1. Until c++ [toolchains] do an abi break, you will find better performance in libraries like boost/folly/absl than in the STL. Titus wrote about this in "abi now or never" ~4 years ago. His thesis was "the language is leaving performance on the table, and by default if you care about performance you should not use the STL." Afaict this is all still true. If you think this is a meme, you're wrong, it's existential for companies like Google.

2. You mention a bunch of things that one might consider when picking a hashmap. "There might be a workload where I need one map vs another." Yes, that's true. However, my original statement was saying: if you care about performance you should not use unordered map. This is sort of like saying "if you care about performance you should not use bubble sort." Of course there are lots of considerations when choosing a sorting algorithm. Does it need to be cache tuned/oblivious? Do you have a lot of runs in your data (eg is it mostly sorted?)? HOWEVER, I will happily tell you to prefer a gently optimized quick sort over bubble sort for ~all workloads, and if you need further performance then go consider those things.
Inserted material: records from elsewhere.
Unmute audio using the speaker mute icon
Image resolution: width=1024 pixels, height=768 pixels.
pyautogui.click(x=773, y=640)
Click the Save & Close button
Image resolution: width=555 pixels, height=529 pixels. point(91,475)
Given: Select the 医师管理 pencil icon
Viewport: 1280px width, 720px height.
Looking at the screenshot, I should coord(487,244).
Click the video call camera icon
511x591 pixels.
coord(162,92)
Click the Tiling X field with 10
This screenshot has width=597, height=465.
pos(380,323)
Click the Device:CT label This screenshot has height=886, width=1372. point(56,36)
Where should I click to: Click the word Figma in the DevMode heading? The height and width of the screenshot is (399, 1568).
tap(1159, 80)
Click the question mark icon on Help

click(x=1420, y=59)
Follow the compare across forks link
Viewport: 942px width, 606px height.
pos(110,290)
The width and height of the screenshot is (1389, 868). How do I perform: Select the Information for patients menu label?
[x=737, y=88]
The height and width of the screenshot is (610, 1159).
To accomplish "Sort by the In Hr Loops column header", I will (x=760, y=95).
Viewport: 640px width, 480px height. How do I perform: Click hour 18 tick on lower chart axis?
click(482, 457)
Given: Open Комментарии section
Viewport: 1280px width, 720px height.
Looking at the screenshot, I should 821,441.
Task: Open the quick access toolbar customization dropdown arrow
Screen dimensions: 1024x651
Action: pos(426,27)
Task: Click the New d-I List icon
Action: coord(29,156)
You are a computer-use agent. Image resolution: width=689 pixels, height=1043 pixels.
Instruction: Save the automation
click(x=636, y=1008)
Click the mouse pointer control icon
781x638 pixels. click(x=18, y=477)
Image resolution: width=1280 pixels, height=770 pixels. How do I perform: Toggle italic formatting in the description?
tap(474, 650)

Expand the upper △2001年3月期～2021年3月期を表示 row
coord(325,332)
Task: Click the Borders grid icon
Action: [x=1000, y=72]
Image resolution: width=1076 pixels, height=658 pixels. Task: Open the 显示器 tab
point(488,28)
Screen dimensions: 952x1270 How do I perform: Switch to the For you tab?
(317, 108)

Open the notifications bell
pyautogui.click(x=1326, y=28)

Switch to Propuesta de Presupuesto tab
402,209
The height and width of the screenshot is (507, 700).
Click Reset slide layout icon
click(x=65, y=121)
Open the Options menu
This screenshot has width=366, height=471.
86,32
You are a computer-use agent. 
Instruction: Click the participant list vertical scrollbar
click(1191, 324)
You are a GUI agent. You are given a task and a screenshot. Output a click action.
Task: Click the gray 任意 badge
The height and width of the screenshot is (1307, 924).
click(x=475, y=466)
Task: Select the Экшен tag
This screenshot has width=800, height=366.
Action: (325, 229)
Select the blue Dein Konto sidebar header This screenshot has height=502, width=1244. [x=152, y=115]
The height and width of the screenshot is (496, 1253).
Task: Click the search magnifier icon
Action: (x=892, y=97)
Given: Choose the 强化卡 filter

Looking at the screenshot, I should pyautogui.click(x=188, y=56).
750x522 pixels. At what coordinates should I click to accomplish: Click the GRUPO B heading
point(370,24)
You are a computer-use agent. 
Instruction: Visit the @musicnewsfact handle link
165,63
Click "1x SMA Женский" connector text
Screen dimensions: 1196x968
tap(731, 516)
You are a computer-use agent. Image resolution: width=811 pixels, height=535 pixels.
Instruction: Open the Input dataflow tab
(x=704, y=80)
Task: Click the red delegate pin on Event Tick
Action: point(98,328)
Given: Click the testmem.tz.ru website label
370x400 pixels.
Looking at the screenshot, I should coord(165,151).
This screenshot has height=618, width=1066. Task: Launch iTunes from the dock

The performance of the absl/folly maps is not a joke. It's the basis for the rust hash map. These are good, general purpose hash maps. That's not a meme. It's also not a meme to say that the cpp working groups are generally unwilling to make ABI breaks for small improvements (indeed, in the past decade they haven't made an ABI break to bundle large improvements)

wrsh07 · on Oct 5, 2024

Microbenchmark suite is very different from fleet wide profiling

The whole point of switching every single use of unordered map to node/flat hash map is because it is always better. It always uses less memory (much less memory per node).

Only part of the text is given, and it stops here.